Forum Moderators: goodroi

Message Too Old, No Replies

Do spiders follow links from pages with the noindex tag?

As opposed to links from robots files?

bouncybunny

1:51 am on Jan 2, 2007 (gmt 0)

My understanding of the difference between using a robots.txt file and the noindex tag at the top of a page, is;

1. Using a robots.txt disallow command will stop Spiders (Googlebot etc) from even reading the page referenced by the link/path.

2. A noindex tag will allow the spider to read the page, but it won't be returned in search results.

So far so good?

My question therefore is this. If there is a link to another (non-disallowed) page, from the page that has the noindex tag, will Googlebot (and the others) follow that link and index the page fully and return its content in search results?

Thanks

jdMorgan

2:10 am on Jan 2, 2007 (gmt 0)

Yes to your final question, the links will be followed.

However, on point #2, the "noindex" tag keeps the 'bot from reading the page, but it won't keep the page out of the search results. A noindexed page won't show up for the words on the page itself (since you've told the bot not to use the text on it), but it *will* show up in searches for the domain, or in searches for words used in the link text of links pointing to the page. Google just shows the URL as the page title, while Yahoo uses the link text of whatever link it likes best that points at that URL.

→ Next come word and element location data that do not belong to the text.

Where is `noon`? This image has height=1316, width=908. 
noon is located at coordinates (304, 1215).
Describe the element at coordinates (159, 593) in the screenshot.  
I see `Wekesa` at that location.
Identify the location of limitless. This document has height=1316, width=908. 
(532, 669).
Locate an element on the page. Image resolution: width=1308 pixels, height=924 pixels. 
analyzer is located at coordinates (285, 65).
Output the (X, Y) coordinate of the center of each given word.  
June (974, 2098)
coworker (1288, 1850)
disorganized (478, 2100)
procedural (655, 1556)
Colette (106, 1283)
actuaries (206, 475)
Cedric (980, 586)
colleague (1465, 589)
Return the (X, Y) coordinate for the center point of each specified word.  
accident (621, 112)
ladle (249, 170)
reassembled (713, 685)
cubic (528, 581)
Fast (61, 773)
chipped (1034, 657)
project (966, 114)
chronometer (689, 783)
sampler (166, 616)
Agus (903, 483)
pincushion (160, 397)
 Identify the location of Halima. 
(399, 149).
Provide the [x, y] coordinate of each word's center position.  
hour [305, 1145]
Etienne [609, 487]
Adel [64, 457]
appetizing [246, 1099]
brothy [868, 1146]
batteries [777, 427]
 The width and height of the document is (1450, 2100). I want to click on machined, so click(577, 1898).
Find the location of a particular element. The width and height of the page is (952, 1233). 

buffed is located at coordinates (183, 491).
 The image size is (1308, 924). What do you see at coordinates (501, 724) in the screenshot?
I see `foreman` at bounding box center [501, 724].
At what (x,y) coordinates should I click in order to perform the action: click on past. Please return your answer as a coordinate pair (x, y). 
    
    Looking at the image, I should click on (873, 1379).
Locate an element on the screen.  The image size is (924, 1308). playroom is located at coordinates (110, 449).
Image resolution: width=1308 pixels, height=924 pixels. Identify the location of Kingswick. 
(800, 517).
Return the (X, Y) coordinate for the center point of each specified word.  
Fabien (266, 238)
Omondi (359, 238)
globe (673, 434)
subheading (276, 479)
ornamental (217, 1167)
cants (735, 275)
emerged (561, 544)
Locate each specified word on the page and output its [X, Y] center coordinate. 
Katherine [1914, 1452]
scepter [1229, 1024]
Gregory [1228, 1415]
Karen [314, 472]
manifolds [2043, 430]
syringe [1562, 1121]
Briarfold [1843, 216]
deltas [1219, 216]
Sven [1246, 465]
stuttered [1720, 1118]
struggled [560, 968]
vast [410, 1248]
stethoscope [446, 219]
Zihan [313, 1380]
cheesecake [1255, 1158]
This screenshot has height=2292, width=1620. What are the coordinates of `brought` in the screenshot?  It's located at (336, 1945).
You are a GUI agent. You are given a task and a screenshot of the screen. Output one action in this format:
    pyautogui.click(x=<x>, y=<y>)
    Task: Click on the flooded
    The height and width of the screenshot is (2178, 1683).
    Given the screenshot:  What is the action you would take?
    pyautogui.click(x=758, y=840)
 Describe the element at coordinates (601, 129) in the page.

This represents a relatively-recent change in behaviour. Until a few years ago, the 'big' search engines would not include a URL in their index if it was for a page marked "noindex". But then the "deep Web" fad started, and with the added pressure of "my index is bigger than yours," we lost the ability to tell the 'bots "Please don't mention this page" without cloaking -- For example, serving 'bots a 401-Authentication (login) Required response.

Jim

leadegroot

2:46 am on Jan 2, 2007 (gmt 0)

Are you sure, Jim?
I understood the reverse for Google - a robots.txt entry doesn't keep an url-only entry out of the index if the bot finds a link to the page out there, somewhere, but a noindex meta on the page will stop it indexing at all. (But it will read the page and follow links, assuming there isn't a nofollow meta on the page).
Not sure about the other engines.

Lea

bouncybunny

6:59 am on Jan 2, 2007 (gmt 0)

Thanks guys.

I'm going to hang around here until this is sorted out though. ;-)

Although my main question appears to have been answered. Google *will* follow links on pages that have the 'noindex' tag.